2025年4月に育児・介護休業法が改正された。介護に直面した従業員への個別周知・意向確認、40歳での情報提供、相談窓口設置などが企業に義務付けられた。実際に企業ではどのように対応しているのか。早くから仕事と介護の両立支援に取り組んできた花王。同社人財戦略部門DE&I推進部マネジャーの澤田悦子氏に、具体的な施策や、両立支援を推進する際のポイントを聞いた。(聞き手/ダイヤモンド社 論説委員 大坪 亮、文/ライター 奥田由意、撮影/瀧本 清)
自助努力への支援と
お互い様意識の醸成
――最初に、介護支援の方針について教えてください。
花王の介護支援方針は「自助努力への支援」と「お互い様意識の醸成」という二本柱で構成されています。

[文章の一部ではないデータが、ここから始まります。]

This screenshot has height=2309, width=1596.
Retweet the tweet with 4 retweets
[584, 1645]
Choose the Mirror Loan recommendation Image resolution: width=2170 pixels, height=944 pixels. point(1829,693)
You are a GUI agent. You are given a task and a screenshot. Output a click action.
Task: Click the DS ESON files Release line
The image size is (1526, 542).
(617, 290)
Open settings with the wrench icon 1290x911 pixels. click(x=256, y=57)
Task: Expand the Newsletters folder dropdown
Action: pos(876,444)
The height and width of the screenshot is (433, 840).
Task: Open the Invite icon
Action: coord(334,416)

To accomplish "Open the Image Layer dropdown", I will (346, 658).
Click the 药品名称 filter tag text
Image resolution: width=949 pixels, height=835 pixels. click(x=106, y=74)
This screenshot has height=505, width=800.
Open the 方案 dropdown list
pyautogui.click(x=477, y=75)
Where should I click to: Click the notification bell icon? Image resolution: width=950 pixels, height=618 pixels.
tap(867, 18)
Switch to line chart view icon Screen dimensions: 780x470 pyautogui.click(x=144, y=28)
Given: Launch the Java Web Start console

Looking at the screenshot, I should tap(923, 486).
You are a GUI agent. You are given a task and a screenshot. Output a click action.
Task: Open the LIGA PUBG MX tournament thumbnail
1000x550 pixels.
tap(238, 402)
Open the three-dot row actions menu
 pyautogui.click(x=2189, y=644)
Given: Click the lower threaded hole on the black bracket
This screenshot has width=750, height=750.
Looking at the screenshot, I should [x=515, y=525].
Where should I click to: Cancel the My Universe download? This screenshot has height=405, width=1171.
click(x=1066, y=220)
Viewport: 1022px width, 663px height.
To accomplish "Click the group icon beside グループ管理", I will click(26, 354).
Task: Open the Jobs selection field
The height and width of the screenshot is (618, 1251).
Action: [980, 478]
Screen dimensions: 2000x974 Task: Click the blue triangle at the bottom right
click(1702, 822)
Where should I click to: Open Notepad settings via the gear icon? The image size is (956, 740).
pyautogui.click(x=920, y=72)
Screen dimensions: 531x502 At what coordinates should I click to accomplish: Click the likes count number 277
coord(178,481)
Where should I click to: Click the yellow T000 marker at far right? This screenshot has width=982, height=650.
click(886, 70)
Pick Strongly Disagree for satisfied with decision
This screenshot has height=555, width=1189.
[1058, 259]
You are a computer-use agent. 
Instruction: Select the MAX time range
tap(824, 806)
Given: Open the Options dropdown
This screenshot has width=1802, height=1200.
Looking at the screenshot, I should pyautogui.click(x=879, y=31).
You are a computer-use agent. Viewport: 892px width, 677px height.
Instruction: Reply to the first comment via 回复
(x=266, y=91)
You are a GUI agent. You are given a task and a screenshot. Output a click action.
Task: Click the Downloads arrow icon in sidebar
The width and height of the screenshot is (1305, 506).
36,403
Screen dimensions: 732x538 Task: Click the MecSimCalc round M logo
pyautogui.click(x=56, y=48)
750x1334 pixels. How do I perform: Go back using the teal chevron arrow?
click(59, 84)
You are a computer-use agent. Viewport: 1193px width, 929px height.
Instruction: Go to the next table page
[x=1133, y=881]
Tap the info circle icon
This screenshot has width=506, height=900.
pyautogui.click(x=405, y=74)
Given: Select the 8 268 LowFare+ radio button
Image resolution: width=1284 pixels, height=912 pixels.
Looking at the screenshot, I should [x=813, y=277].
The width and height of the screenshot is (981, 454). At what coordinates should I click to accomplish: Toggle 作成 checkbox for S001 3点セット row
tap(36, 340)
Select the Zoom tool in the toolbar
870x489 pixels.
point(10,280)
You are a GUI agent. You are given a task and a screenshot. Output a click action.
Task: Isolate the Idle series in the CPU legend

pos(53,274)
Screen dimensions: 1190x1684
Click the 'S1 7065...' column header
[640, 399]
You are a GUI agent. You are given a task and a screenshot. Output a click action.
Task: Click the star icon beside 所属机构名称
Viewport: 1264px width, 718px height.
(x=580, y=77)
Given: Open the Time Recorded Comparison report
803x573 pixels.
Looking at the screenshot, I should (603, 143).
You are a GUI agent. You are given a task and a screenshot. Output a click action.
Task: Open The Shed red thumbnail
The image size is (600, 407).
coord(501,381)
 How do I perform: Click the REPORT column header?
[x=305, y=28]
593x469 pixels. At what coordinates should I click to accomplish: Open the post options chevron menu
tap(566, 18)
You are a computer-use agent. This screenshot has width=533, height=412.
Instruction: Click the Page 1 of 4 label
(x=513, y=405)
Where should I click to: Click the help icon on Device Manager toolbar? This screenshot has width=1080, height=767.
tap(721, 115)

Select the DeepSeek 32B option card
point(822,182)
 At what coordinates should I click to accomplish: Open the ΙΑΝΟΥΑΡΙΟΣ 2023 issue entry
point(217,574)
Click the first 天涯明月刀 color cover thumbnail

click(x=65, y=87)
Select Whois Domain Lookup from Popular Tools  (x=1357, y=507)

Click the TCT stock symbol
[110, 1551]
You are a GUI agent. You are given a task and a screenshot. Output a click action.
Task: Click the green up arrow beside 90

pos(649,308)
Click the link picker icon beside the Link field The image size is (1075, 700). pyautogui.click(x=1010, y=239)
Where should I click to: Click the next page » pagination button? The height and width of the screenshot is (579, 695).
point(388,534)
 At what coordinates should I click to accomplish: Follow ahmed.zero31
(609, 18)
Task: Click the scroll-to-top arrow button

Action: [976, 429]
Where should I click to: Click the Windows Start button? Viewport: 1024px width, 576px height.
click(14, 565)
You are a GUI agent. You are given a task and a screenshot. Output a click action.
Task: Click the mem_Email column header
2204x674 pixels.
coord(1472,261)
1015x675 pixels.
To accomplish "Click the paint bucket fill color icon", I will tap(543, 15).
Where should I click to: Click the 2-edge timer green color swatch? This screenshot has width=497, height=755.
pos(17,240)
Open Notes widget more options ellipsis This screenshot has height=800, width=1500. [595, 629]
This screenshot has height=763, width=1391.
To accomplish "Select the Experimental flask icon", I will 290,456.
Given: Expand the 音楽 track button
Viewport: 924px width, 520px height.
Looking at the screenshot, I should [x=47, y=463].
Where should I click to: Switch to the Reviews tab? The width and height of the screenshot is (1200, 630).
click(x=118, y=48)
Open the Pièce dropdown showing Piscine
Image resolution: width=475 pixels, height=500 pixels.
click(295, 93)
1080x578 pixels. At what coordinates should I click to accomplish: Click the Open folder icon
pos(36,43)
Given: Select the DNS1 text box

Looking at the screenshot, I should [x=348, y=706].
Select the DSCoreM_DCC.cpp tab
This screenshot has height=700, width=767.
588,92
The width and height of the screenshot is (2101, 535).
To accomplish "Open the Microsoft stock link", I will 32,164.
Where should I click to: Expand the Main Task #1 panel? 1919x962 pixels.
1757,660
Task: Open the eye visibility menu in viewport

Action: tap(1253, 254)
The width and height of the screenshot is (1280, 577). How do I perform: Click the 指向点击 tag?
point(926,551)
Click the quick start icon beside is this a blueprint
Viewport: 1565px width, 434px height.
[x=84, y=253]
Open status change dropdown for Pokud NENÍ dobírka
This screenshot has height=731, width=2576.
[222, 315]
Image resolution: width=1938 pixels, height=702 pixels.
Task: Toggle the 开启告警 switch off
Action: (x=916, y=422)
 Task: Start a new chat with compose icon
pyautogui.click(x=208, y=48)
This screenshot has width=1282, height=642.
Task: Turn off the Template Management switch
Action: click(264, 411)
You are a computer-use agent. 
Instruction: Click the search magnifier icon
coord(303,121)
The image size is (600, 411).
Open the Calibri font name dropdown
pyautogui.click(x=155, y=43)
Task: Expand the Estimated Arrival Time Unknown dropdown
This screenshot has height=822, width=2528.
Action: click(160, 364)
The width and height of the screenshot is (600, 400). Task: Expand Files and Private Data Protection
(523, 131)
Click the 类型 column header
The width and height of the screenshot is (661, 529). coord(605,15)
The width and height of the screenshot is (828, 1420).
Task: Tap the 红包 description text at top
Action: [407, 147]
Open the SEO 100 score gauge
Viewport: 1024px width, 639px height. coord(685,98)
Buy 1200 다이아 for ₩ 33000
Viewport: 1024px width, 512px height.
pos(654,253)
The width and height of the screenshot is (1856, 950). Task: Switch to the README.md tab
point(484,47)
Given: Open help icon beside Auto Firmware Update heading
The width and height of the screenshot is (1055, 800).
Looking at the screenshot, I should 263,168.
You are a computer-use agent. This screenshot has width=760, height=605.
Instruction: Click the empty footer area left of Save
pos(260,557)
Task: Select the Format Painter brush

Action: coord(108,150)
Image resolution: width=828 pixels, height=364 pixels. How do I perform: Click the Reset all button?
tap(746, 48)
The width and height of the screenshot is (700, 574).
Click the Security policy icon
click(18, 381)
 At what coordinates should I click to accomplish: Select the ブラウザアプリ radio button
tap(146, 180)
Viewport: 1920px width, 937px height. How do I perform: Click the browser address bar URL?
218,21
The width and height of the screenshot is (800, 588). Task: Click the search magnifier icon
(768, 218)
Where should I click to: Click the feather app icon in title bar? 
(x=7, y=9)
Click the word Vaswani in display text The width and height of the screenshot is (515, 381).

花王には長いDE&I(Diversity<多様性>、Equity<公平性>、Inclusion<包括性>)の歴史があります。古くは1934年の長瀬家事科学研究所設立以来、女性社員が多く活躍しています。90年代からは、女性の就業継続を支援するため、育児や介護の制度拡充に取り組んできました。
2000年代に入り、社会的にワークライフバランスへの意識が高まる中、育児はむろんのこと、将来的に介護に直面する社員が男女問わず急増することが試算で分かりました。そこで09年に社員アンケートを実施したところ、介護に関して社員が抱える心配事として「心理的負担」「時間的負担」「経済的負担」という三つの大きな課題が浮き彫りになったのです。
人財戦略の視点では、社員が急に抜けてしまうことや、介護に直面するのは年齢が上の管理職が多いこと、介護が続く中で転勤や異動ができなくなること、介護ストレスによる意欲低下といったリスクが認識されました。
働き盛りの社員や管理職が介護によって離職したり、生産性が低下したりすることは会社にとって大きな損失です。社員が意欲を持って働き続けられる環境を整えることは、社員個人にとっても会社にとっても必須であるという認識に至りました。
ただ、会社が制度や環境を整えるだけでは不十分です。介護の状況は一人一人異なりますので、社員自身が主体的に情報を収集し、必要な制度を選んで活用するべきです。また、周囲の社員が「お互い様」という意識を持って支え合う職場風土も大切です。そこで、当事者の「自助努力」を会社が支援するとともに、職場全体で「お互い様意識」を醸成するという方針を定めました。